Heuristics $h(n)$ is an estimate of how close a state $n$ is to the goal state.
A heuristic is admissible if $h(n) \leq h^*(n)$
- $h^*(n)$ is the true cost of node $n$ to goal state
- An admissible heuristic never overestimate
- Intuition - straight line distance can never be greater than actual road distance
A heuristic is consistent if $h(n) \leq c(n, a, n’) + h(n’)$
- $h(n)$ = estimated distance from node $n$ to goal state $G$
- $h(n’)$ = estimated distance from node $n’$ to goal state $G$
- $c(n,a,n’)$ = cost of getting from node $n$ to node $n’$
- Intuition - triangle inequality
- All consistent heuristics are admissible, but not all admissible heuristics are consistent
A heuristic $h_2$ dominates another heuristic $h_1$ if $h_2(n) \geq h_1(n)$
- Provided that both heuristics are admissible
- A dominant heuristic has the potential to explore less branches
How to design heuristics
- We want the heuristic to be as close to the true cost as possible
- Admissible heuristics can be derived from the exact solution cost of a relaxed problem (e.g. assuming direct paths)

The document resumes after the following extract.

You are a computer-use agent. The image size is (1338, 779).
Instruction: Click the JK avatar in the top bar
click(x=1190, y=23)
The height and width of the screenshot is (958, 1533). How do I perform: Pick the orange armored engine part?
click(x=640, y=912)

- Example of heuristics for 8-puzzle
- Number of misplaced tiles
- Total Manhattan distance
- Sub problems (e.g. imagine that there is only 1,2,3,4 in the grid we have to restore their position without removing them from the board)
Applications of A* search
- Path finding problem
- Video games
- Resource planning problems
- Robot motion planning
Constraint Satisfaction Problems
Compared to standard search problems, CSPs are more interested in the goal rather than the sequence of actions (path)
Definition
- State
- Defined by variables $X_i$ that can take on values from domain $D_i$
- Goal Test
- A set of constraint $C_i$ specifying allowable combinations of values for subsets of variables
- The goal state is an unknown that is to be determined
Formulation
- Variables
- Domains
- Constraints
- Constraint graph (derived from constraints)

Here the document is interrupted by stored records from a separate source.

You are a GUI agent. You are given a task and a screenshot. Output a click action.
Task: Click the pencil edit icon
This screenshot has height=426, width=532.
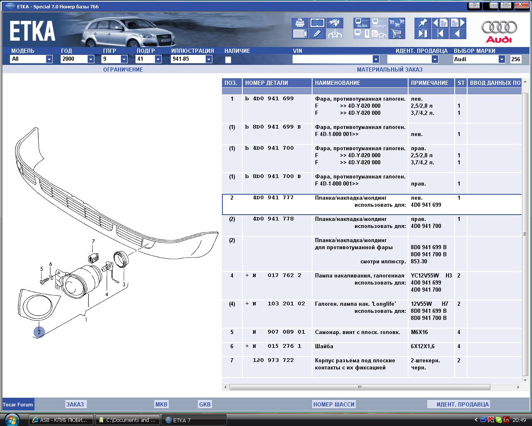(317, 34)
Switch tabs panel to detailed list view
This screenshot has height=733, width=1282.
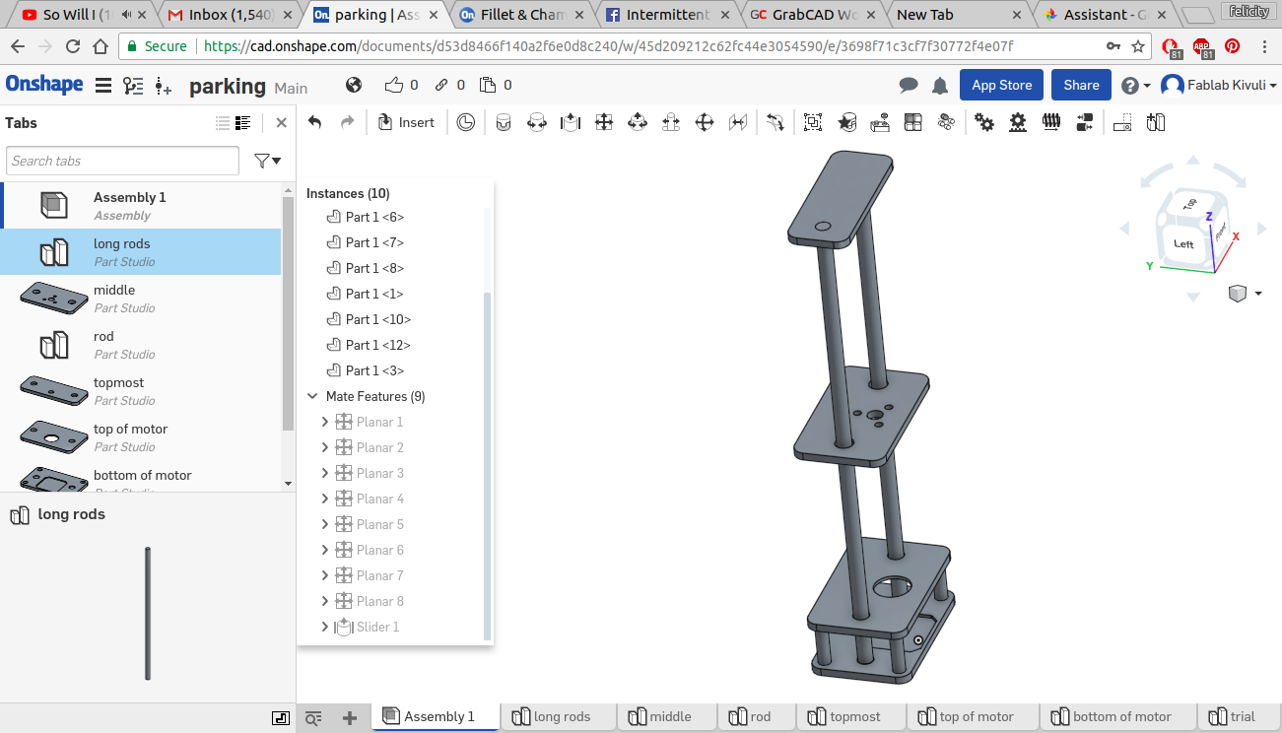tap(243, 123)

- Each variable is represented as a circle
- Each constraint is represented as a square connecting to the relevant variables
CSP Solution
- A complete assignment is where every variable is assigned a value
- A consistent assignment does not violate any constraint
- A CSP solution is a complete and consistent assignment for all variables
Advantages of CSPs
- Formal representation of language that can be used to formalize many problem types
- Ability to use a general-purpose solver, which are generally more efficient that standard search
- Constraints allow us to focus the search to valid branches
- Branches that violate constraints are removed
Varities of CSP problems
- Variables
- Discrete variables
- Finite domain
- Infinite domain (all integers)
- Continuous variables (real number)
- Constraints
- Unary constraints - involve only a single variable
- Binary constraints - involve a pair of variables
- Higher-order constraints - involve three or more variables
- Preference (soft contraints) - makes the problem a constrained optimisation problem
CSPs as standard search problem
- Formulation
- Initial state - an empty assignment
- Successor function - assign a value to an unassigned variable
- Path cost - a constant cost for each step
- Goal test - the current assignment is complete and consistent
- The solution will appear at depth $n$ for $n$ variables
- There are potentially $n! d^n$ leaves in the search tree
- $d$ is the size of the domain for the variable
- Depth 1 has a branching factor of $nd$
- Depth 2 has a branching factor of $(n-1)d$
- …
- Depth $n$ has a branching factor of $d$
Backtracking
- Variable assignments are commutative
- It does not matter which order you assign the variables.
- We only need to consider assignment to a single variable at each level/depth (we do not need to consider which variable to assign to)
- Branching factor is now the domain size $d$
- Reduces $n!d^n$ leaves to $d^n$ leaves
- Backtracking search is essentially like DFS for CSPs
- Questions
- Which variable should be assigned next?
- Minimum remaining values (choose the most constrained variable)
- Degree heuristic (choose the variable with the most constraints on remaining variables)
- In what order should its values be tried?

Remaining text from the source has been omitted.